LoveSpell, $6.99, ISBN 0-505-52608-5
Fantasy Romance, 2004
Pacing can be an author’s best weapon or greatest weakness. In the last few books in Melanie Jackson’s Wildside series, the author seemed to have had lost her sense of pacing altogether. In Still Life, she has improved on the weak storylines of her previous few books but alas, the pacing is still out of whack. For a long time, nothing can happen but interminable eye-shagging and then in the last few chapters, everything seems to happen at once, leaving me wondering whether I should grab hold of something before I get washed out of the room by the tidal wave of rushed scenes.
The author’s mythology seems to be moving forward. Now it seems that the dark fae have a secret pact with the goblins to cause more havoc in this world. (By the way, if you’re new to this, do check out the background information on this series in the review of the first book in the series, Traveler.) Our heroine Nyssa Laszlo starts off unable to remember a lot about her past in this story. Who is she? When she realizes that she has an ability to do astral projection thingies (“dreamwalk”), it’s probably fair to wonder: what is she? She’ll get back to you… she hopes. In the meantime, she becomes a talented musician by using her dreamwalk ability to travel back in time to learn how to play from musical greats in the past (how boring but that’s a romance heroine for you). The thing is, her life is now in danger and she doesn’t know why.
Enter Abrial, the assassin for the Seelie court (the Seelie are the good fae while the Unseelie are the dark fae and no, they don’t shag everything that moves ala a certain author‘s merry-giddy-shagwell fae series).
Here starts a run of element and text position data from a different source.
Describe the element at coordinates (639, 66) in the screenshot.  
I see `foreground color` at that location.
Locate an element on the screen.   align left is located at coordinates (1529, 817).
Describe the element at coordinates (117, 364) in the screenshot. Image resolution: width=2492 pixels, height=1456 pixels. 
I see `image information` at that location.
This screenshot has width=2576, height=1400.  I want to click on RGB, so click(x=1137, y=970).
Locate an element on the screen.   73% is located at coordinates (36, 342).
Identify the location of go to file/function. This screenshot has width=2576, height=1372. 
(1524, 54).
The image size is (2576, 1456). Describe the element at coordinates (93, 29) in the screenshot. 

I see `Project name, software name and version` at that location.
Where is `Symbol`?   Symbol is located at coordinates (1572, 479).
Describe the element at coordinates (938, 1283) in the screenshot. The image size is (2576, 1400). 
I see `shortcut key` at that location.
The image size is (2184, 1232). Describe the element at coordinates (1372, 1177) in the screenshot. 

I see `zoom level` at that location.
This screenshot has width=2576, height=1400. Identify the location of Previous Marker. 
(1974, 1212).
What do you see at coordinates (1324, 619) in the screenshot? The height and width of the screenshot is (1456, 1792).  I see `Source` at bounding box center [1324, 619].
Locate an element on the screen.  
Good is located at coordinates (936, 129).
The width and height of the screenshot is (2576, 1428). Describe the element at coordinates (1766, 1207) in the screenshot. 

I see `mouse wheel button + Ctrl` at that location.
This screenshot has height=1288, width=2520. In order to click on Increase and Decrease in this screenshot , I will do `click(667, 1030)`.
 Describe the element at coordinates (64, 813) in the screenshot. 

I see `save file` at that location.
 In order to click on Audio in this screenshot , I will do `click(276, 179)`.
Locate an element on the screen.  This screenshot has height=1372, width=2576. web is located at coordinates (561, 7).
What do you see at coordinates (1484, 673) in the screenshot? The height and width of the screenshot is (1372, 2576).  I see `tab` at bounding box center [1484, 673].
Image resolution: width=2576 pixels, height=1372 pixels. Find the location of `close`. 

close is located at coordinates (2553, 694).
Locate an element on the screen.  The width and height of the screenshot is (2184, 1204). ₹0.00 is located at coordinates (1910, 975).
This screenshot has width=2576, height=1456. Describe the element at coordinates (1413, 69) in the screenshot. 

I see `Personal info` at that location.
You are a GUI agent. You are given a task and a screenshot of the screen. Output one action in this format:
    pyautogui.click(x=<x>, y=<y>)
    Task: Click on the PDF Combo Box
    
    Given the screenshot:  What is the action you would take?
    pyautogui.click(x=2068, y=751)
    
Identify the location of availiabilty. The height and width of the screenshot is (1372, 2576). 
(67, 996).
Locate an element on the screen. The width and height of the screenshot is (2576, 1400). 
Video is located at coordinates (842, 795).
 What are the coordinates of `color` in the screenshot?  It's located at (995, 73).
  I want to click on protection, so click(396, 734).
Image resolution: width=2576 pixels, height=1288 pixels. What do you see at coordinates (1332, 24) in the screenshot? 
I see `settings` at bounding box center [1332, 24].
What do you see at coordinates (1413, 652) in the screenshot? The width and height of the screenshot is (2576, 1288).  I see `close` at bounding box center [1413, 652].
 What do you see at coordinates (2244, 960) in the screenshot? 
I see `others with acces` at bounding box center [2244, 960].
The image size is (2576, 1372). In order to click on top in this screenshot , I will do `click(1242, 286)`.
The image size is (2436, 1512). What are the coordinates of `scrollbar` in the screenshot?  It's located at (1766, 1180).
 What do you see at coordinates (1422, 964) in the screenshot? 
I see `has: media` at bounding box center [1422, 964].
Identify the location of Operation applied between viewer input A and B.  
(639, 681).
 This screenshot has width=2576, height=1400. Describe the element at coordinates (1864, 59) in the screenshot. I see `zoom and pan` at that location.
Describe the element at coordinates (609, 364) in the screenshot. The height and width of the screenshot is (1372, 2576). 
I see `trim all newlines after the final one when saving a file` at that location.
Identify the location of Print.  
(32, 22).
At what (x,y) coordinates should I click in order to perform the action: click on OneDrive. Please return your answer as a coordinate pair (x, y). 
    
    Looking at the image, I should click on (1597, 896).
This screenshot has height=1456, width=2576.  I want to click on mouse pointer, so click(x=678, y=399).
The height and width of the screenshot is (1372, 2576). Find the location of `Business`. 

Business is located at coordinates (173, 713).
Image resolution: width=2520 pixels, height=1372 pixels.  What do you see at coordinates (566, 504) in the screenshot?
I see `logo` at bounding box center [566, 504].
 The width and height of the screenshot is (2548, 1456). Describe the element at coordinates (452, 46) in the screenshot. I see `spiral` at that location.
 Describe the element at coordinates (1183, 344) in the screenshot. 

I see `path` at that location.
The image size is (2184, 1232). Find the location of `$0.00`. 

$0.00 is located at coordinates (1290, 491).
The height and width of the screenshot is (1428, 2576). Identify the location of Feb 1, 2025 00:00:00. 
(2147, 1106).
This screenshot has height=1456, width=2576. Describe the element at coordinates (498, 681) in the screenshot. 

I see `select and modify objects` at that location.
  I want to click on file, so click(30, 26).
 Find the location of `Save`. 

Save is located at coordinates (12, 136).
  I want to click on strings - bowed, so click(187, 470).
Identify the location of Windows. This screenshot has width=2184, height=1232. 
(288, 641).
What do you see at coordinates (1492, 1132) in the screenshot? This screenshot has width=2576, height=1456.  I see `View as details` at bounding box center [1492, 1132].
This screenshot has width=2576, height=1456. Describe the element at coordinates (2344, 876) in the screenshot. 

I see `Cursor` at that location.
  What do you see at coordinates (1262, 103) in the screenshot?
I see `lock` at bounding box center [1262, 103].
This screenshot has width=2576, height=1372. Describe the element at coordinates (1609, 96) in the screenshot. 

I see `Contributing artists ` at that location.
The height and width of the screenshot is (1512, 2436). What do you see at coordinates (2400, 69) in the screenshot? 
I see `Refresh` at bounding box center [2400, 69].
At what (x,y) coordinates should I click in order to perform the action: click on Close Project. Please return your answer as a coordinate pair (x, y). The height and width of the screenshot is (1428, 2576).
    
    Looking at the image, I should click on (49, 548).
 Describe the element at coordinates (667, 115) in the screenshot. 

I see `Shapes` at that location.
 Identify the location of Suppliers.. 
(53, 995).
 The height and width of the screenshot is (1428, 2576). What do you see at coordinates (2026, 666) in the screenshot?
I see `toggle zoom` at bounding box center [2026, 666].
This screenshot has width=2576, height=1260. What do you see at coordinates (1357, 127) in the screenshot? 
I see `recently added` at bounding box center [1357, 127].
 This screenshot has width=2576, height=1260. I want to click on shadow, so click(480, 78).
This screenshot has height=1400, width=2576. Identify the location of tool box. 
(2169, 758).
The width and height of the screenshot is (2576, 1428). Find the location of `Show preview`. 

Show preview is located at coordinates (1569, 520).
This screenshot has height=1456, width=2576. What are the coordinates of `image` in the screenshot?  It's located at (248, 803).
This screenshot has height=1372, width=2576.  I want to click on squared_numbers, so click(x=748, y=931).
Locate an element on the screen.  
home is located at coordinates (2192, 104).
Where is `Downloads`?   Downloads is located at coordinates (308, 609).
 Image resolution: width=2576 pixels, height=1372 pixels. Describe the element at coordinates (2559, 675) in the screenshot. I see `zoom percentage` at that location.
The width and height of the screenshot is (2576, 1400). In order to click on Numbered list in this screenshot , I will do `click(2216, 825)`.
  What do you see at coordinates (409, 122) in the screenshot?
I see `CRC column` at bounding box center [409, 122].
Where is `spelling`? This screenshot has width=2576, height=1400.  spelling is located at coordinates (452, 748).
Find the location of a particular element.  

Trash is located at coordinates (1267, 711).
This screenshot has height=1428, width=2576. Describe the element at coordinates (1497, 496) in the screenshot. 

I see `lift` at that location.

Jack Frost, a familiar character to readers who have followed the author’s series, asks Abrial to keep an eye out on Nyssa. The reason as to why Nyssa is so important will be revealed in due time so I’ll not say anything more here. Abrial is unable to feel emotions (which makes him a very good killer) but as he and Nyssa start spending more time together, he starts to feel funny inside. Maybe it’s love. Who knows?
For too long in this book I’m bombarded with dreamwalk/dreamtalk mumbo jumbo that, frankly, is starting to wear thin as it’s such an overused plot device in paranormal romances. Can I be granted permission to drop by the houses of every paranormal romance author out there and somehow disable the italic font function in their working computers? Much has been made about Abrial not being able to feel, blah blah blah, but his love story with Nyssa isn’t that rocky or long a road to the happy ending. The whole set-up leads to an anticlimactic payoff. The fast-paced action scenes towards the end are pretty good but they are so rushed and so many things seem to happen at one time that I am left disoriented rather than satisfied.
When Still Life needs to speed things up, it doesn’t. Yet, its slow scenes fail to make her characters come to life even more or shed any vital details about her plot that can keep me interested in the story. In short, the story doesn’t move much for too long. When the story finally speeds up, it speeds up so fast and details seem to come straight out of the blue that it’s as if I’ve been catapulted straight into a brick wall, right in the center of the U where someone has sprayed “Deux You, Machina” on it. If Ms Jackson wants to keep the momentum going with her series, she ought to work a little harder on the pacing. Seriously, before I start to go senile and wonder aloud just who it was that really wrote the well-paced Traveler.